F-4G Phantom ‘Wild Weasel’
They are the 190th Fighter Sqdn (FS) of the 124th Fighter Group (FG) from Gowen Field, Boise, Idaho. Points to note include the fin tip pod containing radar receivers of the AN/APR-47 system, the Idaho ANG colours with just below the ‘medal ribbon’ of a Presidential Unit Citation. The tail of an AIM-7M Sparrow missile can be seen below the wing root. The brake parachute has been used and discarded leaving the cover open just below the fuel dump apertures at the base of the rudder. My main aim was to record all the different hues and brightness of the natural metal areas.
Points to note – again the parachute housing door, the fuel dump pipe and a nice view of the slotted stabilator. The underside of the stabilator should be painted as a mirror image of the upper surface. Two external fuel tanks can be seen, one on the outboard pylon on the port wing and one on the fuselage centreline.
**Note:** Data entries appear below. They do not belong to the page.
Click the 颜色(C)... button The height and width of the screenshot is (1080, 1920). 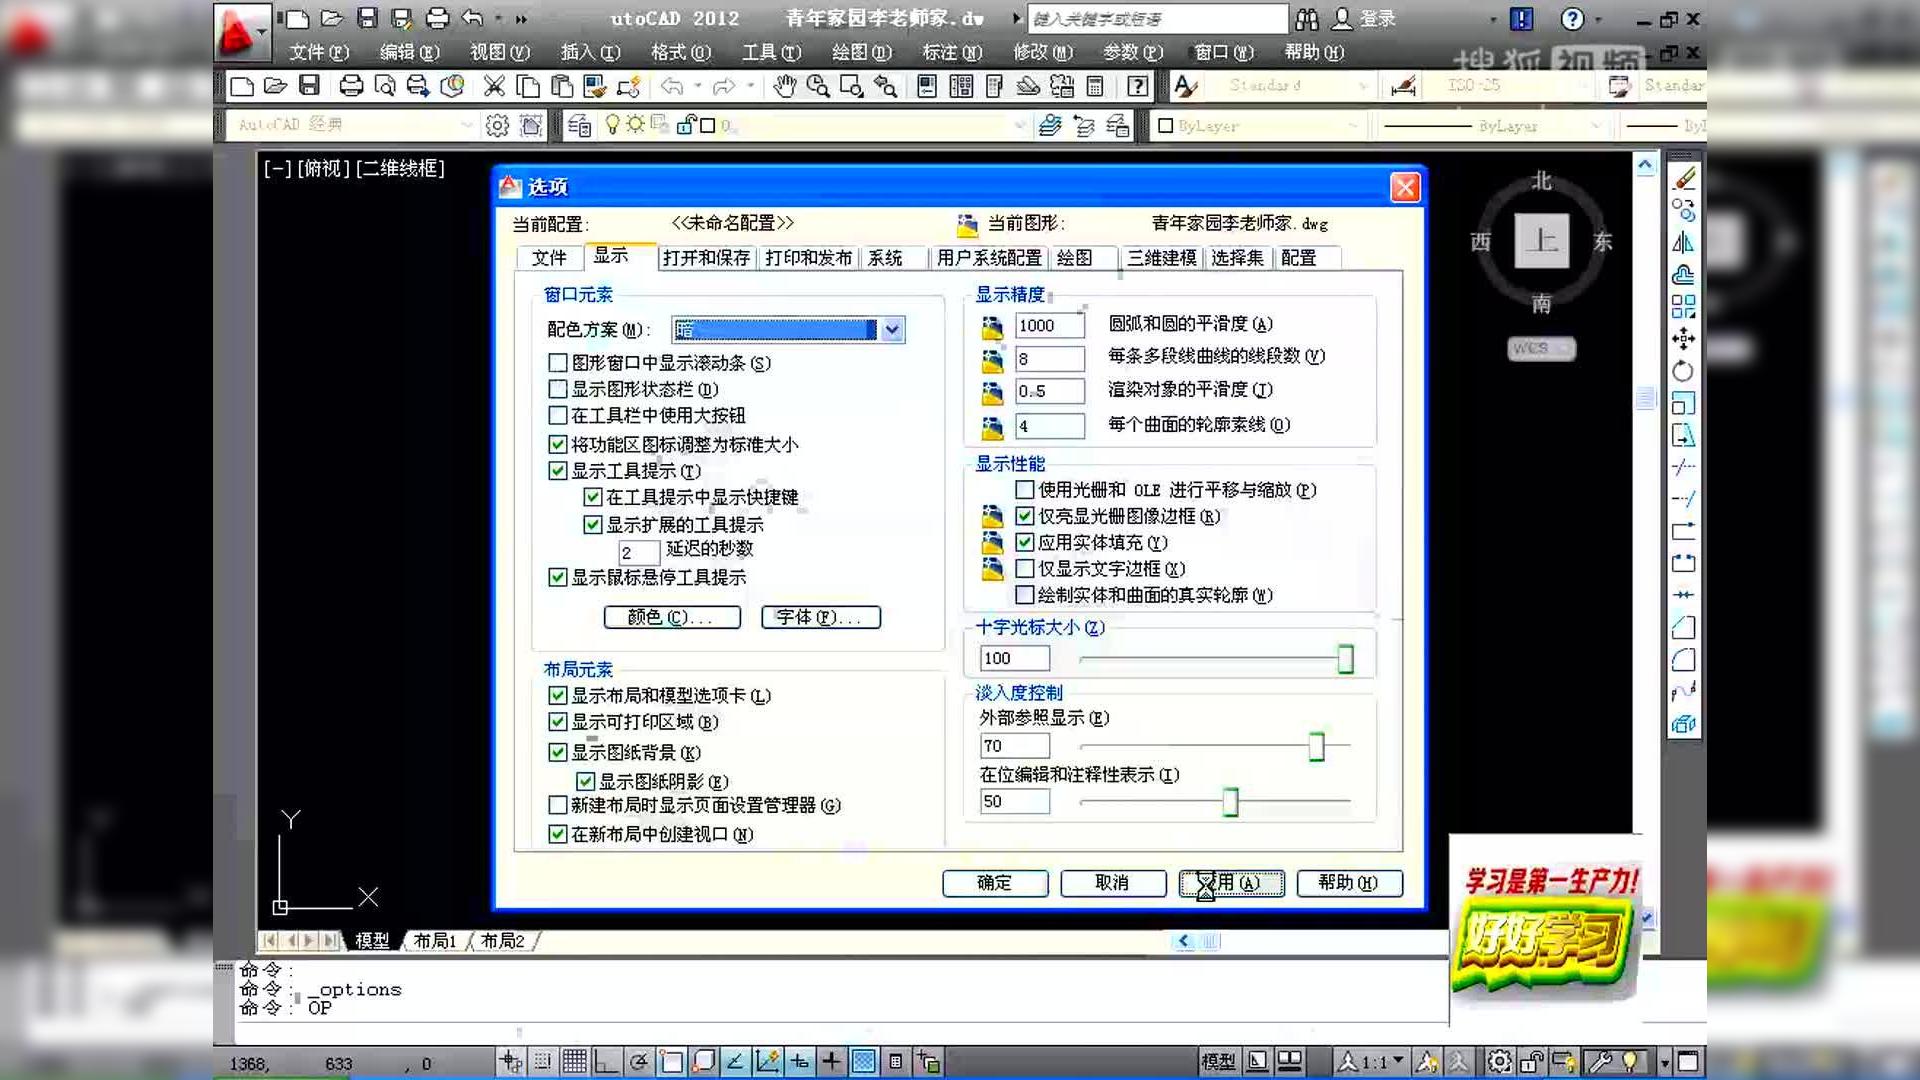pyautogui.click(x=672, y=617)
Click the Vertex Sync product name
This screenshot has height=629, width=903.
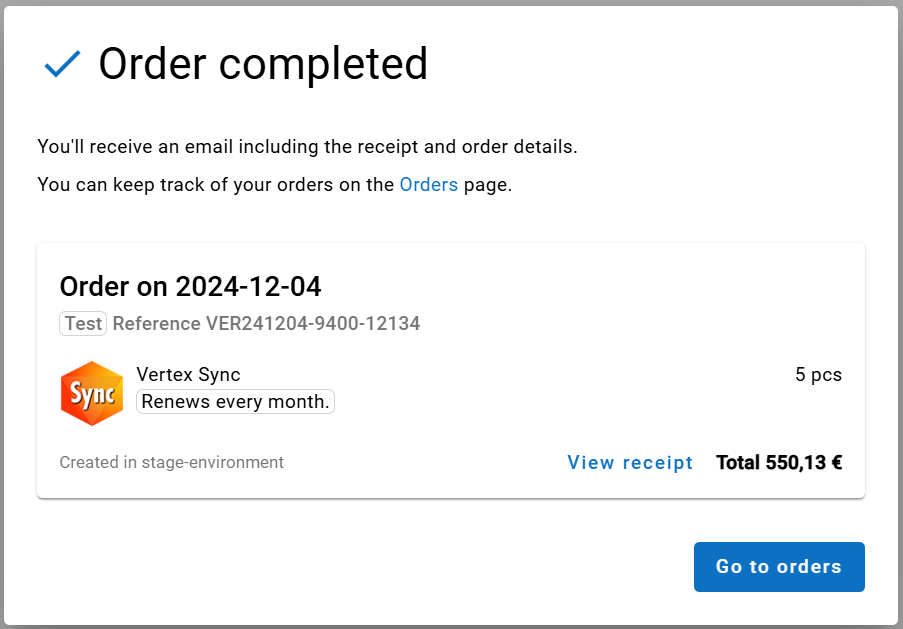[x=188, y=375]
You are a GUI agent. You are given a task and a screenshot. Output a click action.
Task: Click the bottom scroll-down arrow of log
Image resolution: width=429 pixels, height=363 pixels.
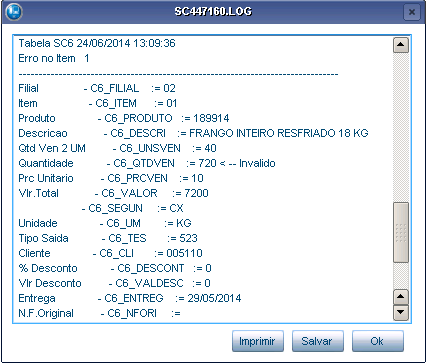click(401, 313)
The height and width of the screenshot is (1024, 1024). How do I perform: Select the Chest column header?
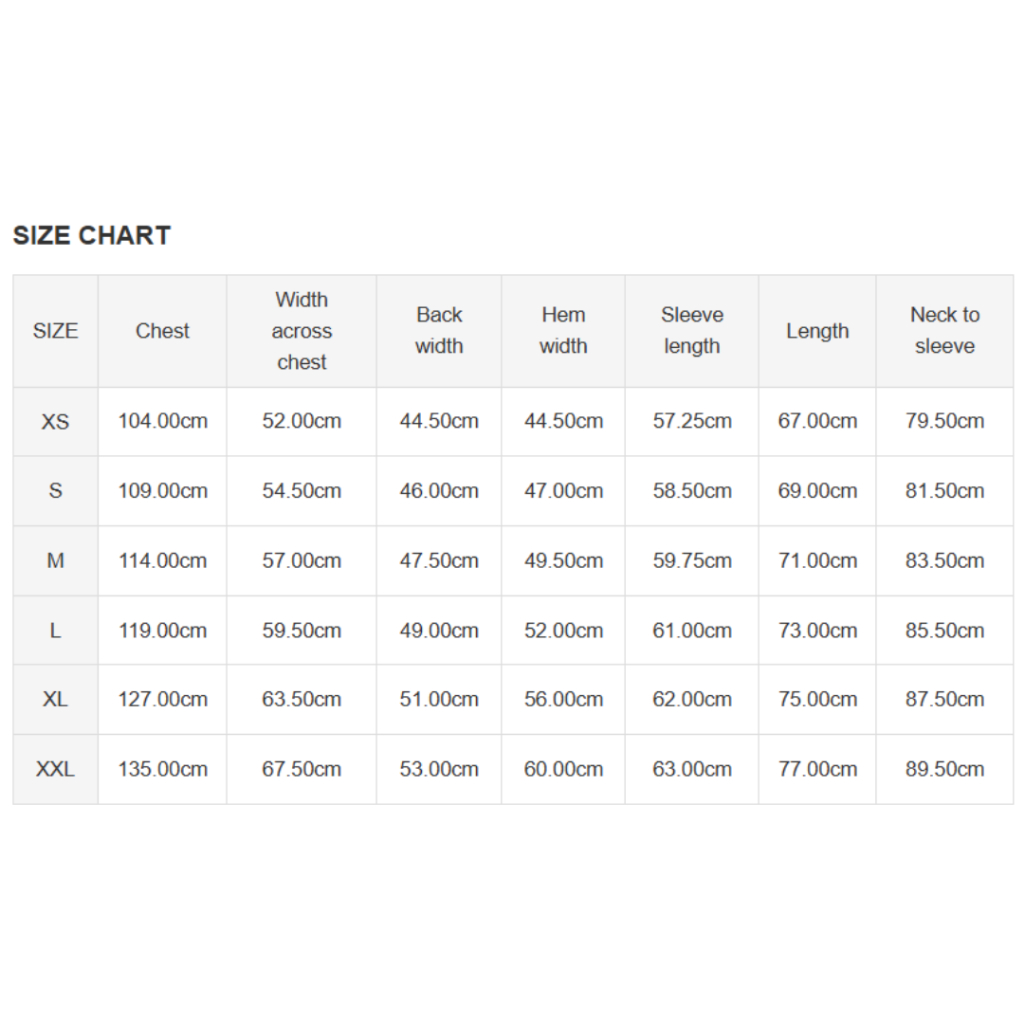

The rear of the fuselage walkway can also be seen, one on the outboard pylon on the port wing and one on the fuselage centreline. The rear of the fuselage walkway can also be seen above the low-viz national insignia. This aircraft is also grubbier around the stabilator swivel, a nice mixture of oil and very fine metal particles.
A view of the port forward and central fuselage. Points to note, both AGM-88 HARM (High Speed Anti Radiation Missile) can be seen mounted on the inboard wing pylons with an AN/ALQ 131(V) Electronic Counter Measures (ECM) pod mounted in the port forward Sparrow recess. This is unusual as the AN/ALQ 184 pod, a later model, was usually carried. On the port splitter plate is a `zap’ comprising a HARM taking out a radar with AAA 29th June 93 written below. On the port intake the Presidential Unit Citation `ribbon’ is carried and for those of a masochistic turn of mind all of the holes for the boundary layer control on the rear splitter plate can be counted and added to your 1:72 F4! Lo vis markings are in the `other’ grey (FS 36270 on FS 36118) and vice versa. The white painted interior of the nose undercarriage door can be seen behind a very `beat-up’ boarding ladder. These are big, heavy and awkward and quickly get battered!
Starboard nose and intake. Points to note – three internal mirrors on the pilots canopy frame while the `Bear’ (slang name for the WSO) has two internal and one external mirror on his canopy. The start of the non-slip walkway can be seen on top of the starboard air intake and the `last 4’ of the serial number displayed vertically on the nose U/C door. The scissors link on the nose U/C is offset about 30˚ to port and some of the 52 emitter and receiver aerials of the AN/APR-47 ‘radar and missile detection and launch homing system’ can be seen on the nose U/C door and on the chin gondola. The AN/APR-47 is located in the nose and occupies space available once the Midas-4 cannon had been removed. The small air intake is now used to provide cooling air to all that electronic wizardry. The small red U-shaped cover plate protects a pair of aerials on the chin gondola.
Showing port side of the nose and intake. Points to note – prominent canopy latches and probably more of the rear cockpit instrumentation than they wanted photographed.
Showing starboard side and wing. Points to note – canopy mirrors, a fine selection of spine aerials, the fuselage non-slip walkway and one of the upper wing flaps (or lift devices) slightly open [not sure about this Neil, ask a Phantom Phreak]. The slatted leading edge on the outer wing and what looks like a starboard nav light at the rear of the wing tip, also a bit more of the rear seat instruments!
Another modelling reference shot of oily bits possibly some paint touch up around the fin leading edge pitot tube and anti-collision lamp. Note the RBF flag on the hook.
Another reference shot showing nose leg RBF flag, protective `noddy caps’ on the HARM missiles and the mounting points for the AN/ALQ 131 pod in the port forward Sparrow bay. There is a different pattern to the nose gondola dark grey painting compared to A/C No 0298 which came further forward.
Another reference shot – shows the small split intake at the forward end of the fin and the 6 aerials on the spine. Looks as though some paint touch up is required just below the `slime light’ on the intake side and a better view of the `shore’ or adaptor that mates the HARM missile to the inner pylon.
All these aircraft were painted in the Hill Grey II scheme, which is popularly known as Egypt I, using FS 36118 dark grey and FS 36270 grey in what is effectively a symmetrical mirror upper to lower surface scheme.